Dün kadar yakın, sızısıyla kim bilir kaç yıl! Çünkü Sevgili Denktaş yaşarken ölüme mahkum edilmiş, kurduğu devletin başından uzaklaştırılmış ama hiçbir an bile ana vatanın dertleriyle ilgilenmeyi bırakmamıştı. Onun en önem verdiği basın özgürlüğüydü. Ana vatanı gözlüyor ve düşüncelerini zaman zaman yaşadığı yavru vatanı KKTC gazetecilerine öğütleriyle, kimi zaman da Talat Paşa Komitesi’nin toplantılarında dile getiriyordu. İşte onun ölümünden az sonra bana ulaşan görüşleri ve yakın tarihe yazılacak girişimleri...
Denktaş’ın basın özgürlüğü
Denktaş KKTC’yi insanların özgürce yaşadığı demokratik bir ülke olarak kurdu. Türkiye’de bu alanda yaşanan sıkıntılardan kaygı duyuyordu. 4 Mayıs 2011’de Kıbrıs Türk Gazeteciler Birliği’nde düzenlenen bir toplantıda Türkiye’deki gazeteci tutuklamalarına değinerek:
“Türkiye’de basın özgürlüğü vardır demek için hakikaten yüzümüzün kızarmaması lazım. Basın özgürlüğü yoktur ve aleyhe olan ne varsa, kim varsa, aşağı yukarı susturulmuştur, susturulmak üzere içeri alınmıştır” demişti.
Denktaş geçmişte tanık olduklarını anıları arasından çekip çıkararak, gençlere de anlatmıştı:
Yıl 1957.
Denktaş, henüz bir Cemaat Başkanı, bir mücahit. Zamanın iktidarının basın üzerindeki baskısını ve ne yaptığını 1957’de Türkiye’de Menderes hükümetinin gazetecileri benzer bir şekilde sürekli hapse attığını hatırlatarak şöyle der:
“O günlerde benim Menderes’le bir irtibatım yok ama dayanamadım kendisine bir mektup yazdım. Dedim ki ‘Efendim bizde, yani İngiliz kolonisinde basın eğer birine hakaret etmişse bu bir sivil davadır, zem ve kadih denilen, şahsiyete girme davasıdır, bu tazminatla hallolunur, kimse hapse atılmaz. İngiltere’de ve dünyanın birçok yerinde böyledir. Gelen diplomatlar çok acı sözler söylüyorlar Türkiyem hakkında, bu bizi üzüyor’ diye boyumdan çok büyük laflar ettim. Menderes tabii cevap vermedi, ne yaptı bilemem ama o acı durumu Türkiye’nin yeniden yaşaması bizi ciddi şekilde üzmektedir. ‘Gazeteci olarak tutuklamadık’ diyorlar, e ne olarak aldınız? Ne zaman belli olacak? O da belli değil. 5 seneye kadar içeride tutulabilirler, neden tutuklandıkları belli olsun, mahkemeye çıkıp çıkmayacakları anlaşılsın diye... Zannedersem bunlar hepimize acı veren şeylerdir ve özellikle böyle bir günde eğer bunları konuşamazsak, o zaman hakikaten hiçbir özgürlük kalmamış demektir.”

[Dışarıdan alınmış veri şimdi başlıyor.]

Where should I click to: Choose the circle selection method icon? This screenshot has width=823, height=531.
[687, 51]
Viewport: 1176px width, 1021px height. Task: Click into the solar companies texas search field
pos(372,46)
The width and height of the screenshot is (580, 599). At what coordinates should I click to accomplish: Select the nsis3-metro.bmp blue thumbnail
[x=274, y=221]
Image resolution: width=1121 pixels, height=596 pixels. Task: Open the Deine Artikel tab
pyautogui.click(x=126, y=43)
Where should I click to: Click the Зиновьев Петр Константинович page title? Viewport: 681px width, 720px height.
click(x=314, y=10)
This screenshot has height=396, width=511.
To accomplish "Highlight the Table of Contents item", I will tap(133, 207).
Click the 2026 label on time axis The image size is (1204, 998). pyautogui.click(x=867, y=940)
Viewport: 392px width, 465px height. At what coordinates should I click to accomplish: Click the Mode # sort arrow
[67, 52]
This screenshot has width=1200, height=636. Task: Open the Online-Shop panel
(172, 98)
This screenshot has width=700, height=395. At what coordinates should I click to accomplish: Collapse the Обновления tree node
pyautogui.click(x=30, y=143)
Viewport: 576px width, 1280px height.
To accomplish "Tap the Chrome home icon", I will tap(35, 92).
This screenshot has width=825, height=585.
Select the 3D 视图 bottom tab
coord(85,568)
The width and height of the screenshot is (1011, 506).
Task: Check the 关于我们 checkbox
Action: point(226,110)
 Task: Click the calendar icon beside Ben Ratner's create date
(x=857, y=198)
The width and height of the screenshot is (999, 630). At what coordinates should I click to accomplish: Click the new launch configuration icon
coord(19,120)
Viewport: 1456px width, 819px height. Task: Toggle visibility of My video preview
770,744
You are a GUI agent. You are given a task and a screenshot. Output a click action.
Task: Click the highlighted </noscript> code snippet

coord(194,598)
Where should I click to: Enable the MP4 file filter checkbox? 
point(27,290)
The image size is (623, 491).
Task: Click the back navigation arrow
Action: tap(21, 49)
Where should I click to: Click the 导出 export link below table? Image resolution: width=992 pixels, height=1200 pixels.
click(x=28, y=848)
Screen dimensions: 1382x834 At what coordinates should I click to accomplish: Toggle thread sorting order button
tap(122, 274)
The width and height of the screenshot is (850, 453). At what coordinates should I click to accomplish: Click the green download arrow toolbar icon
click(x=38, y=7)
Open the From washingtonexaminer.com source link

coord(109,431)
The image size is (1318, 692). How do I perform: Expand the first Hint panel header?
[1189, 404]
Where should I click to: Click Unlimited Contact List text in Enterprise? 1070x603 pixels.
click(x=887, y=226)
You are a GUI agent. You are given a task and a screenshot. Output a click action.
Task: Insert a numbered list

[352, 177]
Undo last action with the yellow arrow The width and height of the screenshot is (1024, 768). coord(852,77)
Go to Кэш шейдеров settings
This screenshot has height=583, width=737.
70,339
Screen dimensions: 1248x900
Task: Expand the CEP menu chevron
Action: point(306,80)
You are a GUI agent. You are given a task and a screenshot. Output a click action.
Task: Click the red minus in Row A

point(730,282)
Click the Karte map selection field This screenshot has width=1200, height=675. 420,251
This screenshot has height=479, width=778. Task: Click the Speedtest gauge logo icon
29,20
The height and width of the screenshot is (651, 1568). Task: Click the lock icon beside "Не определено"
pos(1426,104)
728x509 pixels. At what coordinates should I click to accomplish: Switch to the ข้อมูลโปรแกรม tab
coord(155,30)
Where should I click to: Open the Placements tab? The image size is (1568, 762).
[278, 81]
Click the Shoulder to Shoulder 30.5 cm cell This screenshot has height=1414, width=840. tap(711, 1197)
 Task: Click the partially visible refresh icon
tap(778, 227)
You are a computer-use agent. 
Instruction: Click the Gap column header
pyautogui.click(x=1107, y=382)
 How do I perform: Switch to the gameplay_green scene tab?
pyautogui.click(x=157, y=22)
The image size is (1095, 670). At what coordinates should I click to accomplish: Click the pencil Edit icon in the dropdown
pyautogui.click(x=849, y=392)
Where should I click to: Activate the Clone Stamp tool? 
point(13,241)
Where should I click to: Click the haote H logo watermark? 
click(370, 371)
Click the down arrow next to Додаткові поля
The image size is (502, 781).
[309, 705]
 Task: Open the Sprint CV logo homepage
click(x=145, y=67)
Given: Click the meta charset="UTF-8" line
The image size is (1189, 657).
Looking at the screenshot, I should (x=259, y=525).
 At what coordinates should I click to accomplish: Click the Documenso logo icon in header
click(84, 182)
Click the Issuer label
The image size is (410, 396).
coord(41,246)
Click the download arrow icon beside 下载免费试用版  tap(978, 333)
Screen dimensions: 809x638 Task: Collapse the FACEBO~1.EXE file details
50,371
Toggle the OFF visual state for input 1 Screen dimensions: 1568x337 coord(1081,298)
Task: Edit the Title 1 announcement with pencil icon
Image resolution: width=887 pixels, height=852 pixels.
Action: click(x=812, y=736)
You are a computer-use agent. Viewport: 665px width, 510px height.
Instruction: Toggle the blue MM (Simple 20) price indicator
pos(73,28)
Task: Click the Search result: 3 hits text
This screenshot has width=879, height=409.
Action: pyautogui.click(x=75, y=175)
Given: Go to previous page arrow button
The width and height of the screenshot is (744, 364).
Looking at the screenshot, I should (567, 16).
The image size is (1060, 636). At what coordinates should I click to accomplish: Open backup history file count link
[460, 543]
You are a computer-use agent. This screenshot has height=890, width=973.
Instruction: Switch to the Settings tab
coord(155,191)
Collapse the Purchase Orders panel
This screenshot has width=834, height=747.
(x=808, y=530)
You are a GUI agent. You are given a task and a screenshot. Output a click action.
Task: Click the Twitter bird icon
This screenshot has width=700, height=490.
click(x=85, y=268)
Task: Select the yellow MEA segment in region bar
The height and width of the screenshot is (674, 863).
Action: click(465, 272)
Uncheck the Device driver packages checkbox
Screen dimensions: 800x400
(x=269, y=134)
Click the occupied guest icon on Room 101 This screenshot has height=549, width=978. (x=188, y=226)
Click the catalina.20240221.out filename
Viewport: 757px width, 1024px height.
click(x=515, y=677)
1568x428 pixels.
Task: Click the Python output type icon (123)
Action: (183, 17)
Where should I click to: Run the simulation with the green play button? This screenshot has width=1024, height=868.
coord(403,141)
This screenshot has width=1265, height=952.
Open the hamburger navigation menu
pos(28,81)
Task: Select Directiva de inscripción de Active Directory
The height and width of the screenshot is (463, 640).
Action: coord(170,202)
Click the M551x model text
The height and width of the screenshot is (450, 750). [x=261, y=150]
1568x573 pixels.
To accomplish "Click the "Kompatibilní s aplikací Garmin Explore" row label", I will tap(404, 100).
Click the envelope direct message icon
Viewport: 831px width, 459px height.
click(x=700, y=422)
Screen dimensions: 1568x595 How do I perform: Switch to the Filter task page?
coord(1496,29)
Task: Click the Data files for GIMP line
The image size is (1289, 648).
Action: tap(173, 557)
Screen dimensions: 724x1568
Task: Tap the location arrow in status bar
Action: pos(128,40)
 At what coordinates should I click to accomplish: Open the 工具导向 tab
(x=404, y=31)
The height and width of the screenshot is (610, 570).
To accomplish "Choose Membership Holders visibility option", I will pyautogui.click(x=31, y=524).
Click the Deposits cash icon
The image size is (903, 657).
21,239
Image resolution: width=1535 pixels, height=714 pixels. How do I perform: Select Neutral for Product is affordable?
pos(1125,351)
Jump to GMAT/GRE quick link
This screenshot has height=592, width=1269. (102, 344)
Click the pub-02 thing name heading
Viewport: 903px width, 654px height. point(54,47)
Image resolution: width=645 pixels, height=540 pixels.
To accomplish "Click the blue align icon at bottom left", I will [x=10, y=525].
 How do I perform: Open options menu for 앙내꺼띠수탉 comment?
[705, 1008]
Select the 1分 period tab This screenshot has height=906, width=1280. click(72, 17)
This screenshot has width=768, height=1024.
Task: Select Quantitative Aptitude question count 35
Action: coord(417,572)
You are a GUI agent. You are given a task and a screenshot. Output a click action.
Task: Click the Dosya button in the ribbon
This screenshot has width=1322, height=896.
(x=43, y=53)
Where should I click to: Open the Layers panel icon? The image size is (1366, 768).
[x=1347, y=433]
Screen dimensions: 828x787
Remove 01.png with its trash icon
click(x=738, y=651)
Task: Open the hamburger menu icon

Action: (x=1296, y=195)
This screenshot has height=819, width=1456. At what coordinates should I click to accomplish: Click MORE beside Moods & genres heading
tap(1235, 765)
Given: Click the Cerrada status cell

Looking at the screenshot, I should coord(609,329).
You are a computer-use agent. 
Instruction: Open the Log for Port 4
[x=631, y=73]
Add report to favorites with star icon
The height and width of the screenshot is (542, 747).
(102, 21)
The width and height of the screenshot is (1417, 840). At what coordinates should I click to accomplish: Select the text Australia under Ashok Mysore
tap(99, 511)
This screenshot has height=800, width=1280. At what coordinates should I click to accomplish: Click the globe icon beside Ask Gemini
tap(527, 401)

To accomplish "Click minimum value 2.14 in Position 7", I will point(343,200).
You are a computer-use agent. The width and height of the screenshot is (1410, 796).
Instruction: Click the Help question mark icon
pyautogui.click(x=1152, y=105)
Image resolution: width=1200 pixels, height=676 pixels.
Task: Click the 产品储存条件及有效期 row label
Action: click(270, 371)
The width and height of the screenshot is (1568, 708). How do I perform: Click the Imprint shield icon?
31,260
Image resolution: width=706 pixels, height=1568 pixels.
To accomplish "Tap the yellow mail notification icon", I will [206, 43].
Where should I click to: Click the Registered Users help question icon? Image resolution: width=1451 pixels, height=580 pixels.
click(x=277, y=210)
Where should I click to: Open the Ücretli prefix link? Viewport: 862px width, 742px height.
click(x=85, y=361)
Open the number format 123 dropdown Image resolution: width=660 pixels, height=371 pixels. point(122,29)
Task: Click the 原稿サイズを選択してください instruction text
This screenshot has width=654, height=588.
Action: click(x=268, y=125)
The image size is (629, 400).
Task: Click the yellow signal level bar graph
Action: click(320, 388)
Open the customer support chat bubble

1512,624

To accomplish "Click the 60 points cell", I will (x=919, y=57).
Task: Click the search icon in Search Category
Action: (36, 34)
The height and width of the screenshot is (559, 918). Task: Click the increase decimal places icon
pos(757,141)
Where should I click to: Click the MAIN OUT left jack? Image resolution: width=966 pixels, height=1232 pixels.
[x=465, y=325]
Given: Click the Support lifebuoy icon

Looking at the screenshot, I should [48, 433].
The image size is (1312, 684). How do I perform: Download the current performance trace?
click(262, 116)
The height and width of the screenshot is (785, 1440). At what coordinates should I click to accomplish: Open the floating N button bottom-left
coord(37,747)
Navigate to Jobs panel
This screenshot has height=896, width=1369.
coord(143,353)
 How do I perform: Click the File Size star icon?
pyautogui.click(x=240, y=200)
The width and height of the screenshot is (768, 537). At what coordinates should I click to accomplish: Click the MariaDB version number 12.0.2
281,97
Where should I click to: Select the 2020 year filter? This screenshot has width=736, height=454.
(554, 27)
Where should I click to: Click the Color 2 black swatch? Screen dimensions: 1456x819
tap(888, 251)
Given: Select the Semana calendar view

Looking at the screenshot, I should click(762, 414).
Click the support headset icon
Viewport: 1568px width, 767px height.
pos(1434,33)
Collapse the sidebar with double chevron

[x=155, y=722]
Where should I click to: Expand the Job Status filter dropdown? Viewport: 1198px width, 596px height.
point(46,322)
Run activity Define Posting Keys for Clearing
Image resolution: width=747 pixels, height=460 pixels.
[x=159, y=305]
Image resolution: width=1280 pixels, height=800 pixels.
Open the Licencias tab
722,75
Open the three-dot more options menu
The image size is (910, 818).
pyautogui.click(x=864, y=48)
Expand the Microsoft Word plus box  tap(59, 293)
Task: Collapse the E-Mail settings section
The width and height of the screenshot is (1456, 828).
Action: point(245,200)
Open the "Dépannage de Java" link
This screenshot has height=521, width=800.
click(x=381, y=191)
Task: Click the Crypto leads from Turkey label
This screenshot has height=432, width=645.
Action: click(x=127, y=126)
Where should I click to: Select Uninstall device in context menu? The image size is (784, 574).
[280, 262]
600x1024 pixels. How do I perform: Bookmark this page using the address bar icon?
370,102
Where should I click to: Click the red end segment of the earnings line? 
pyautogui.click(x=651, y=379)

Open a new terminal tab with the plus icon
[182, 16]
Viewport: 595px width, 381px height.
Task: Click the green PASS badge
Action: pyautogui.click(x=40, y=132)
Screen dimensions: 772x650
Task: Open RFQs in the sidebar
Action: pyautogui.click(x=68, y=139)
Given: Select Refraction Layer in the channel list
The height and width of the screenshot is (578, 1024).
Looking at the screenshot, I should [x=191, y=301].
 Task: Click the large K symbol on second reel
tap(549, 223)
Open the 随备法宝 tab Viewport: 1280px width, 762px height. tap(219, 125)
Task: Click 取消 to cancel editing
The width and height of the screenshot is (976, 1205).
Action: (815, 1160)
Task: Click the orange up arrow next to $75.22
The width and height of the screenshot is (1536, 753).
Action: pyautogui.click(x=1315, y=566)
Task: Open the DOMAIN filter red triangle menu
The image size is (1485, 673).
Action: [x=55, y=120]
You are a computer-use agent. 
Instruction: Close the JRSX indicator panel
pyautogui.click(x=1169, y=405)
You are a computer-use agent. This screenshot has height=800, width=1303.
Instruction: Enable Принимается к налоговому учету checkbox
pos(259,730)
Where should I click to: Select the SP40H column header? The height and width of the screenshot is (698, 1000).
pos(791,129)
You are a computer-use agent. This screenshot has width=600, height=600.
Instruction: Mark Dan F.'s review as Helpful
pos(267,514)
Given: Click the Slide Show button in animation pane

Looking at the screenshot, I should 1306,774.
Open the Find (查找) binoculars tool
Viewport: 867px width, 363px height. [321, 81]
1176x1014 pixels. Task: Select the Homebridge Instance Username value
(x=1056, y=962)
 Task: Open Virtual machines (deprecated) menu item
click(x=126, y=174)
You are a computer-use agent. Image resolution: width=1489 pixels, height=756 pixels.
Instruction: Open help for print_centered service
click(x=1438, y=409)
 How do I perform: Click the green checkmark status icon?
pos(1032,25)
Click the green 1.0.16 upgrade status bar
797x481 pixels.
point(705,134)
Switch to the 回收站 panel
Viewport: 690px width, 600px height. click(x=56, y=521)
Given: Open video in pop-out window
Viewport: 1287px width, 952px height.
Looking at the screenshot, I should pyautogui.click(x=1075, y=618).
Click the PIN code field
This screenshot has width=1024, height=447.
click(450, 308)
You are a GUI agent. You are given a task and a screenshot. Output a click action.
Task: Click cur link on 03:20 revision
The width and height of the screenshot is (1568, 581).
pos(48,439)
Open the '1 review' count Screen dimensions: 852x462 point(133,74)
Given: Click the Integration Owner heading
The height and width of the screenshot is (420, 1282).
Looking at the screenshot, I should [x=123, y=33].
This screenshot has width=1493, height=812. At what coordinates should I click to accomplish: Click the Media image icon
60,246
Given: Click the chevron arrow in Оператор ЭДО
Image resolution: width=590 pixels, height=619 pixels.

Rauf Denktaş o hatalı davranışları anlatırken ben Metin Toker’i anımsadım. Başbakan’a hakaretten mahkum olmuştu. Ben AKİS’te işe başladığım sırada infazı geldi. Bana nasihati şuydu:
“-Sakın şaşırma, korkma. Senin de başına gelebilir.” 1958’de o küçük Gülsün’ü öperek Ulucanlar’daki Ankara Hilton’a taşındı. Milletvekili seçilerek bu işten kurtulabilirdi. Asla kabul etmedi ve başını eğmeden yerini gazeteci arkadaşı Ecevit’e vermelerini söyledi. Ecevit’i o milletvekili yaptırmıştı. 1958’de dediği çıktı. Mahkemeye karşı yaptığım savunmada “mütecasir” - yani cüretkar ifadeler- kullandığımdan söz ederek 23. yaşımda beni bir ay hapse mahkum ettiler. Birlikte geçirdiğimiz o bir yılı unutmam olası değil. Sırayla çıktık; Toker 18 ay tamamlamıştı ben yakayı bir ayla kurtarmıştım. Mücadeleyi hiç bırakmamıştık. 1960’ın 28 Nisanı’nda Tahkikat Komisyonu beni gene Ankara Hilton’a göndermişti kim bilir ne kadar sürecekti? Ancak 27 Mayıs 1960 olmasaydı ne olurdu bilemem. Denktaş, Kıbrıs Türk basınının da bugünkünden daha özgür çalışmasını diledi ve ekledi:
“Ama zem ve kadih meselesine dikkat edin. Yani yalan, yanlış, atalım çamuru da izi kalsın diye yazı yazmayınız, halkın rahat etmesi için doğruyu yazınız, doğrular yazıldığında daha da güzel netice alırsınız” diyordu.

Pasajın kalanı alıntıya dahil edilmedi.